People waiting more than a year are prioritized under the current plan, but the total number of patients waiting for surgery in Quebec was 161,760 as of Feb. 24.

“That’s a lot of patients waiting, and it hasn’t gone down in a year,” said Dr. Vincent Oliva, president of the Fédération des médecins spécialistes du Québec (FMSQ). 

“What we deplore is that the catch-up plan we agreed on in May 2023 has not been implemented.” 

To reach the ultimate target by the end of this year, Quebec needs to “correct its course” and “send the right instructions to the field,” said Oliva. 

Not enough staff, ORs available

Under the plan, the government intended to optimize the use of operating rooms already in service and reopen those that had been closed. 

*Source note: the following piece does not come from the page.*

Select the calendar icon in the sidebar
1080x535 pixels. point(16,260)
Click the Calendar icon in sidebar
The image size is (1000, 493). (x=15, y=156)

The objective is to “enable doctors to complete their daily operating schedule by ensuring, in particular, the availability of the required manpower as well as bed capacity,” said FMSQ spokesperson Pâris Psychogyios, in an email to Radio-Canada.

“Unfortunately, doctors are still coming up against the [Health Ministry’s] inability to implement the conditions required to ensure that operating rooms are maintained or opened in sufficient numbers to follow the catch-up plan,” Psychogyios added. 

Dr. Hai Nguyen, an orthopedic surgeon at Charles-Le Moyne hospital and Jean-Talon hospital, agrees.

“We don’t have the staff to [operate] the wards and [follow] the programs that have been set up to reduce waiting lists,” he said. 

“A surgical team is made up of an anesthetist, three nurses and attendants,” he said, adding that it’s not the physical space that’s in short supply but the staff to keep the operating rooms running.

The FMSQ is concerned about the number of surgical procedures cancelled every day — one in 10 in Quebec health-care establishments. 

That’s around 150 of the daily average of 1,200 surgeries that have to be cancelled when hospital staff realize that the operation could take longer than the end of the working day, which is around 4 p.m.

“We talk about waiting lists and caseloads, but these are patients. When a patient gets to 2 p.m. and is told, ‘We won’t do your surgery because we’re afraid of overloading,’ that’s not acceptable,” said Oliva. 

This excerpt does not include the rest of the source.